# Items listed in a dataset
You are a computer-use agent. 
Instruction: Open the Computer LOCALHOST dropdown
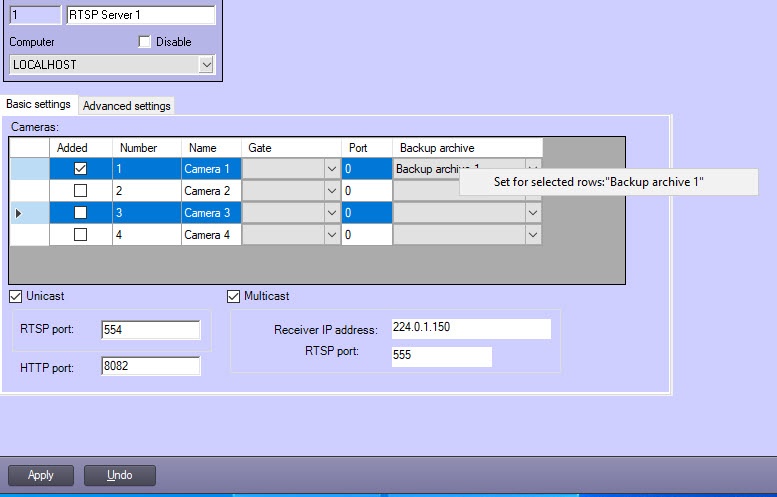click(x=206, y=65)
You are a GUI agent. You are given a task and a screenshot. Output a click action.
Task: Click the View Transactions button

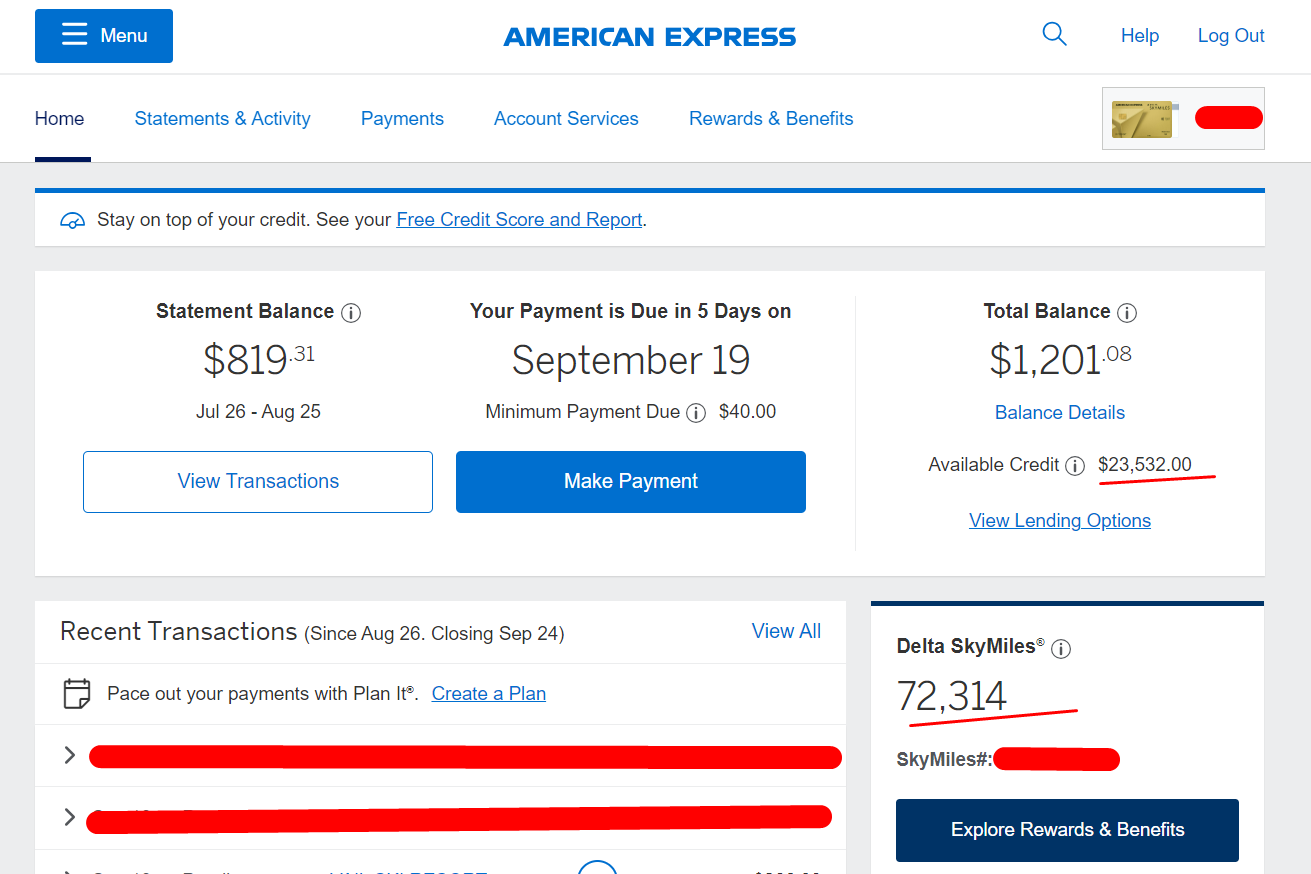(258, 482)
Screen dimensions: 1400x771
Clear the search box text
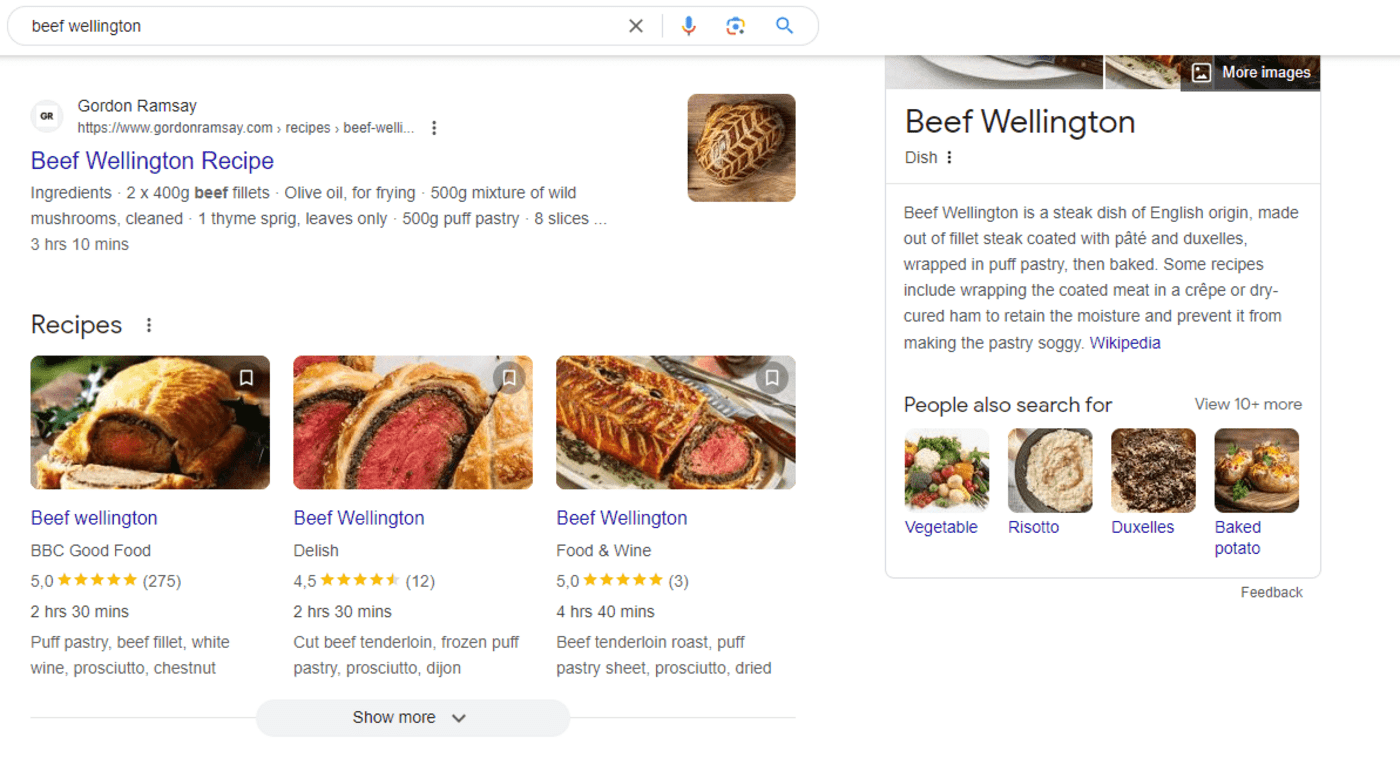click(636, 26)
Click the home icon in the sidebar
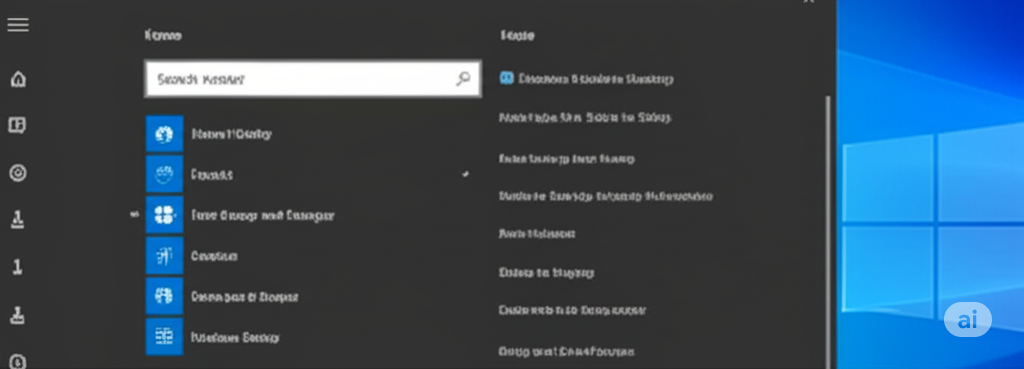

# ASSIGNMENT
Each entry must be reproduced word for word, and any image among them left out.

# OUTPUT OF THE EXERCISE
You are a computer-use agent. 
Instruction: Open the Computer LOCALHOST dropdown
click(x=206, y=65)
You are a GUI agent. You are given a task and a screenshot. Output a click action.
Task: Click the View Transactions button

(258, 482)
Screen dimensions: 1400x771
Clear the search box text
click(636, 26)
Click the home icon in the sidebar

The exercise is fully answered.